The findings for metabolite scores classifying milk, butter and total dairy consumption were consistent with previous evidence of inverse associations of SM‐OH C14:1,[ 24 , 25 ] LPC a C17:0,[ 24 , 25 , 26 ] PC ae C34:1,[ 24 ] and OCSFAs,[ 27 ] with T2D risk or other glycemic outcomes. A study with similar methodology to ours, but a different set of metabolites, observed inverse associations of metabolite scores predicting total dairy, milk, yoghurt, and cheese consumption with T2D risk in their derivation set, but only for total dairy and milk in their external validation set,[ 5 ] partly consistent with our findings. Notably, the external validity in that study was also weak for yoghurt and cheese[ 5 ] consistent with our finding. Heterogeneity and variability across fermented dairy products over time may have resulted in weak comparability in the metabolome between the two independent cohorts that collected dietary data more than 10 years apart on average.[ 5 ]
Of the metabolites we identified for classification of dairy consumers, SM‐OH C14:1 [SM(d18:1/C15:0, d16:1/C17:0)][ 6 , 28 ] was observed to be associated with dairy consumption in two other cohorts providing support that this metabolite may serve as a potential dairy biomarker. When we included the OCSFAs in the metabolite set of our derivation analysis, C15:0 was one of the top signals for the classification of butter consumption, which confirms previous evidence.[ 3 ] We did not identify C17:0[ 29 ] as a dairy biomarker when we evaluated it together with the metabolites.
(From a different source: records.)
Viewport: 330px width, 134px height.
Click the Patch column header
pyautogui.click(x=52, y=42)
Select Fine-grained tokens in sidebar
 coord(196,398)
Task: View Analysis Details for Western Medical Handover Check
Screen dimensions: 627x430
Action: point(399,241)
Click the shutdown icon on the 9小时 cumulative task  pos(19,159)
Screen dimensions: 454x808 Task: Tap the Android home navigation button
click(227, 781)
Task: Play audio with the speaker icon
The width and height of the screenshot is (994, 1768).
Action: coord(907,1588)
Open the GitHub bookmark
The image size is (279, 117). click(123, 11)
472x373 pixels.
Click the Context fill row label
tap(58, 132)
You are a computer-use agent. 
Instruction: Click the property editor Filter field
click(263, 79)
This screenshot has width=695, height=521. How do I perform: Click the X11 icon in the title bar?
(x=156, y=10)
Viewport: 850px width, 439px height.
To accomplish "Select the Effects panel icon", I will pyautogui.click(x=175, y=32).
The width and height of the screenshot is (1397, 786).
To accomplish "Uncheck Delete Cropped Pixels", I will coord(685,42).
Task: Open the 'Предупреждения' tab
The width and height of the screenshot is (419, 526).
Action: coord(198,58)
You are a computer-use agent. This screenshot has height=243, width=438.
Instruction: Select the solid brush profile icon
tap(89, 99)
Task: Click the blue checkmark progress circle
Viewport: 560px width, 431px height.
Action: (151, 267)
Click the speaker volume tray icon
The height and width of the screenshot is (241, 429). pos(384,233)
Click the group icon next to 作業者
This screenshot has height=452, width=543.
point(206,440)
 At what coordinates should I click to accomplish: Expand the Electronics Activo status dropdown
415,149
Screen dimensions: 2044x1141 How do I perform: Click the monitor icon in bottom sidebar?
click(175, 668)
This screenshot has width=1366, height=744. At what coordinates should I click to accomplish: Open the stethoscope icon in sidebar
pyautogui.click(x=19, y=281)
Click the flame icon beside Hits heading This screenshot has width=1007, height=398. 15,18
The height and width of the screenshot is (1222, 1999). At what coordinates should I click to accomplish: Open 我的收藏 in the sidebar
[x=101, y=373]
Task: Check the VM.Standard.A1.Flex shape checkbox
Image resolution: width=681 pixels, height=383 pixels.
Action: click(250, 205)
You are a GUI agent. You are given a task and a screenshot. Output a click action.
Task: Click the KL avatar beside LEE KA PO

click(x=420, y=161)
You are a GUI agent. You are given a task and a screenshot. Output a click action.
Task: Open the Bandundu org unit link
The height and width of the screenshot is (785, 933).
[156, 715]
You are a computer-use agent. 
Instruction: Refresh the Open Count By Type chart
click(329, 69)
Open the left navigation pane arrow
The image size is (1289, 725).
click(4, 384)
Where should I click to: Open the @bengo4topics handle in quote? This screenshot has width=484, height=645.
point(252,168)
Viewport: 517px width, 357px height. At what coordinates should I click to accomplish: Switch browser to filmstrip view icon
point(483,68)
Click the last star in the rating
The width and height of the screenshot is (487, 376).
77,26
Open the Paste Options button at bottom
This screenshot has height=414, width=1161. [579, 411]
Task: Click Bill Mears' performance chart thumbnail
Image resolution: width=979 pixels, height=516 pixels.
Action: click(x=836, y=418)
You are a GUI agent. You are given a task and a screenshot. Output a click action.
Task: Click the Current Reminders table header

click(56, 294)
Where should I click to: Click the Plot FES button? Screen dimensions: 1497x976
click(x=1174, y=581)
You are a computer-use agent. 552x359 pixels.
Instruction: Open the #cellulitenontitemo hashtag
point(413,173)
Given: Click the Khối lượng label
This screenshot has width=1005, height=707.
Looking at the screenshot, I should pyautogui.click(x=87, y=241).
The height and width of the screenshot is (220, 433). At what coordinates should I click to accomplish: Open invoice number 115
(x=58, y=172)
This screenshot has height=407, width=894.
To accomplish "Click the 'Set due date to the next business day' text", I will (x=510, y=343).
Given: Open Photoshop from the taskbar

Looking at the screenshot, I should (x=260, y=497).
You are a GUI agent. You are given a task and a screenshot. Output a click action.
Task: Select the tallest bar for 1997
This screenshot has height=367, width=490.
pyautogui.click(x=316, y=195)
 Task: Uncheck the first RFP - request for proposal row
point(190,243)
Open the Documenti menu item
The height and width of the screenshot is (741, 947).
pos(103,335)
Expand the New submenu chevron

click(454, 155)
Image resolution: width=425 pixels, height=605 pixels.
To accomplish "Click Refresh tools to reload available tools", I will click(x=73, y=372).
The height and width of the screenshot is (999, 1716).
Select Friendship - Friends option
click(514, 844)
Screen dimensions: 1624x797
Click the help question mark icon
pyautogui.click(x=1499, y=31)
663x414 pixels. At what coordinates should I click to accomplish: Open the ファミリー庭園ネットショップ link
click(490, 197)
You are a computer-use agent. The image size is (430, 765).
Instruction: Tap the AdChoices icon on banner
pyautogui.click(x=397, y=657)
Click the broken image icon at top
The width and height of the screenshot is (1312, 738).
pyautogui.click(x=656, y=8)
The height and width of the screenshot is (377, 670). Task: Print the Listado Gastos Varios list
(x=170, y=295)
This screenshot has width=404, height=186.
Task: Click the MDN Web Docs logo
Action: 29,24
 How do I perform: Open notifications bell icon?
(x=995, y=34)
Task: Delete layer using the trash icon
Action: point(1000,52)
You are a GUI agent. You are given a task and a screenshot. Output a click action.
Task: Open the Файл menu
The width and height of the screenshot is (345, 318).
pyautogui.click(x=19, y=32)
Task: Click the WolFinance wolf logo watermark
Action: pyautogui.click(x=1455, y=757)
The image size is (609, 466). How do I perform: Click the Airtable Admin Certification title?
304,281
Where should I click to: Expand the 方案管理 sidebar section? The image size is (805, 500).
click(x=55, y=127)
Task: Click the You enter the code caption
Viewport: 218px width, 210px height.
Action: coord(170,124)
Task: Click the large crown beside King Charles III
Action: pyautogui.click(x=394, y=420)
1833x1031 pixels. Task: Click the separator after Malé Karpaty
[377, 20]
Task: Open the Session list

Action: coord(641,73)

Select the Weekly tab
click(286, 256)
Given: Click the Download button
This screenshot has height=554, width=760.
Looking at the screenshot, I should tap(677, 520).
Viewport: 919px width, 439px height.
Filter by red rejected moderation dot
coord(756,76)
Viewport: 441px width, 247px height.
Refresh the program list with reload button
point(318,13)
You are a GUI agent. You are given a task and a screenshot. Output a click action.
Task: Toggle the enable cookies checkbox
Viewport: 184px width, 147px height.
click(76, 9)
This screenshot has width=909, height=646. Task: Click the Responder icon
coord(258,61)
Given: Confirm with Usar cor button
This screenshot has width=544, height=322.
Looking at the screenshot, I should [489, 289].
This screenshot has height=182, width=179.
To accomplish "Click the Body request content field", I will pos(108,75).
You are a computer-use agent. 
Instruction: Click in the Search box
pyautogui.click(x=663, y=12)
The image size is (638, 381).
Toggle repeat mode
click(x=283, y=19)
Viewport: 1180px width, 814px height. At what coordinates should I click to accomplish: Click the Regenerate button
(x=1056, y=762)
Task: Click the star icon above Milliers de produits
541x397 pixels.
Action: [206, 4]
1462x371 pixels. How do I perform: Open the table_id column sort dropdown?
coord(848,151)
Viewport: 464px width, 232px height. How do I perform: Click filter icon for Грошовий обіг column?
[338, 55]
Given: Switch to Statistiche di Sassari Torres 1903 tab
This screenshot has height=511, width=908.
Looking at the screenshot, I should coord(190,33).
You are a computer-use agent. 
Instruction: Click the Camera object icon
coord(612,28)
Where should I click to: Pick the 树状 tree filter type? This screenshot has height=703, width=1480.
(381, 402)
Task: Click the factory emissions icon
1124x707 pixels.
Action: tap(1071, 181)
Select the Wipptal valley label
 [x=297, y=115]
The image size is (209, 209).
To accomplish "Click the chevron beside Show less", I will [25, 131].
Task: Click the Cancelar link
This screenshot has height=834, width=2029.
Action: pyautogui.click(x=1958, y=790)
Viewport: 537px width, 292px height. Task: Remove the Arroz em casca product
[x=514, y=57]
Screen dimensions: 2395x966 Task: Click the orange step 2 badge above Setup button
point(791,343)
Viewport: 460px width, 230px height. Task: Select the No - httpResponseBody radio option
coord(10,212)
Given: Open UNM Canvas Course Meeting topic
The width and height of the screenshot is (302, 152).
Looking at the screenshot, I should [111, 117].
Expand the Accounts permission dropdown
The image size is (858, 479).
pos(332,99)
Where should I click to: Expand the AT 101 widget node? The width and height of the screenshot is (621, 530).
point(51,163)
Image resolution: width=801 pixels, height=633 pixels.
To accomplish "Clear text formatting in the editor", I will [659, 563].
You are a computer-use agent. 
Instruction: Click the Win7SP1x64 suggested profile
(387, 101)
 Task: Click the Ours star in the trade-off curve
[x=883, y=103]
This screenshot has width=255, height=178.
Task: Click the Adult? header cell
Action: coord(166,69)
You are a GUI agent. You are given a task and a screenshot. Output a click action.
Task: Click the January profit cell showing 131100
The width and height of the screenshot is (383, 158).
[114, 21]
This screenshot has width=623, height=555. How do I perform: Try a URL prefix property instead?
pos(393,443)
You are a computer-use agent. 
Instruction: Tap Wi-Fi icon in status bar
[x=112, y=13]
Failure to do so may have been due to high correlations between C17:0 and other metabolites, e.g., LPC a C17:0, which predicted high‐fat dairy consumption overall in a randomized controlled trial.[ 30 ] As demonstrated by Münger et al., only a few novel metabolites have been identified for dairy products with insufficient validation, but studies that have explored this, including randomized controlled trials, have identified OCSFAs from the phospholipids fraction or as intact phospholipid or sphingomyelins.[ 31 ] Future work will be essential to profile lipid species, such as phospholipids, sphingomyelins, and cholesteryl esters, which contain OCSFAs and ruminant trans‐FAs.
4.2. Biological Interpretation
From our metabolomics profiling, mainly lipids were identified to classify physiological response between low and high dairy consumption. Among such metabolites, SM‐OH C14:1 appeared to robustly classify different dairy products with different analytical approaches. As mentioned, this lipid is an isobaric molecule of SM(d18:1/C15:0) and SM(d16:1/C17:0), which contain OCSFAs. This means that these molecules have the same mass, and they would need a more sensitive platform to distinguish between them. Presence of such isobaric compounds, as well as high correlations between different food groups in our study highlight the challenges in identifying molecules specific to different dairy types. LPC a C17:0 was also identified as one of the top metabolite signals for classification. This metabolite contains the OCSFA C17:0, a candidate biomarker of dairy fat. A similar explanation about OCSFAs could be given for the observed associations of LPC 14:0 (C14:0) and PC ae 34:1 (C14:0 and C15:0). The inverse associations observed for some metabolites, e.g. hydroxy‐proline isomers, might reflect more indirect pathways and are thus more challenging to interpret.
The association of circulating OCSFAs and C16:1n7t with lower incidence of T2D has been previously reported.[ 27 ] Self‐reported butter consumption has also been previously associated with lower T2D risk.[ 2 ] Thus, the study of the potential effect of dairy fat on the T2D risk and its biological mechanisms are worthy of future investigation.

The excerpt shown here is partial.